**ページ本文:**
---+---

7月24日で開戦から1年5ヶ月が経過したウクライナ戦争。同盟国からも批判が噴出したアメリカによるクラスター弾の供与ですが、今後の戦局はどのような展開を見せるのでしょうか。今回のメルマガ『国際戦略コラム有料版』では日本国際戦略問題研究所長の津田慶治さんが、各地で「カウンター反転攻勢」に出たロシア軍と、クラスター弾を実戦投入したウクライナ軍の激闘の模様を紹介。さらにロシア国内の最新の状況を伝えています。

クラスター弾で止められるのか。カウンター反転攻勢に出たロシア軍

ウ軍は、バフムト、ザポリージャ州、ヘルソン州で前進しているが、その速度が遅い。それとウ軍の情報統制が厳しいので、情報が入ってこないようだ。特に具体性がなくなった。

ロ軍には、ロミルブロガーがいるので、多くの情報があるが、こちらは真偽が不明である。そして、クピャンスクからクレミンナ一帯のロ軍がカウンター反転攻勢に出てきたが、それをウ軍は、クラスター弾を砲撃して必死に止めているが、ロ軍は構わずに攻撃してくるので、苦戦している。

陣地、対砲兵戦、ロ軍突撃部隊、ロ軍部隊集結地などへのクラスター弾での砲撃は、大きな効果が出ているが、損害を物ともせずに、ロ軍は攻撃してくるようである。

クピャンスク方面

ロ軍は、大量の戦力を投入して、ビルシャナの南、ヤヒドネの東側のグレーゾーンを占領して、ウ軍陣地のそばまで進出した。ウ軍は縦深陣地を構築しつつあり、最悪の場合はオスキル川の西側に撤退する方向である。

ロ軍は、シンキフカの西とシンキフカに攻撃し、ウ軍陣地を5つ占領した模様である。

---+---

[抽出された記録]
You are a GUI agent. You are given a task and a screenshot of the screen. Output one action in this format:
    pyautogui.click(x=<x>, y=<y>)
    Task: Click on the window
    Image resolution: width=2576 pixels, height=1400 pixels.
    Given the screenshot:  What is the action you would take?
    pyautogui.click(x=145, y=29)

---+---

**課題内容:** ウクライナ戦争の戦況を伝える本文の続きを、最後の文の後から書いてもらえますか。

**課題の解答:**
ウ軍は、クラスター弾を使用して、マシュティフカ南西に攻撃するロ軍を撃退した。クラスター弾の効果で、ロ軍の大規模攻撃を撃退する手段を手に入れたようである。

スバトバ方面

ロ軍は、クレミンナからスバトバ付近に10万以上の兵を集結させている。大規模攻勢に出る可能性がある。

ロ軍はノボセリフカに攻撃したが、ウ軍が確保しているようだ。しかし、ノボセリフスクの南側のウ軍陣地を攻撃して、露軍が優勢。ノボボジャネの南にも侵攻している。

ロ軍は、カジマジニフカでセレバッツ川を渡河に成功している。

ロ軍の大攻勢が本格化してきた。どこまで、ウ軍は持ちこたえられるかでしょうね。

クレミンナ方面

ロ軍は、セレブリャンスキーの森入口付近で、大規模攻撃を仕掛けたが、ウ軍の逆襲と砲撃により、数百mを敗走して、大損害を出した。

ロ軍は、クレミンナの南で攻撃を続行しているが、撃退され続けている。しかし、油断は禁物である。

もし、ロ軍が大攻勢に出た場合は、最終防衛線はゼレベッツ川の西に置いている。そこまで撤退することを想定しているが、スバトバでは既にセレブッツ川を渡河されている。

リシチャンスク方面

ロ軍はビロホリフカに攻撃して、いつもように撃退された。もう1つが、ベルヒノカミヤンスクとビロホリフカの間で、わずかに支配地を西に増やした。

ウ軍は、ソルダーの北で南進を進めて、かつソルダーのロ軍基地にJDAMで空爆をしている。ヤコブリフカへの攻撃も継続しているが、ロ軍は予備兵力を投入して、防戦しているので、ウ軍も前進できないでいる。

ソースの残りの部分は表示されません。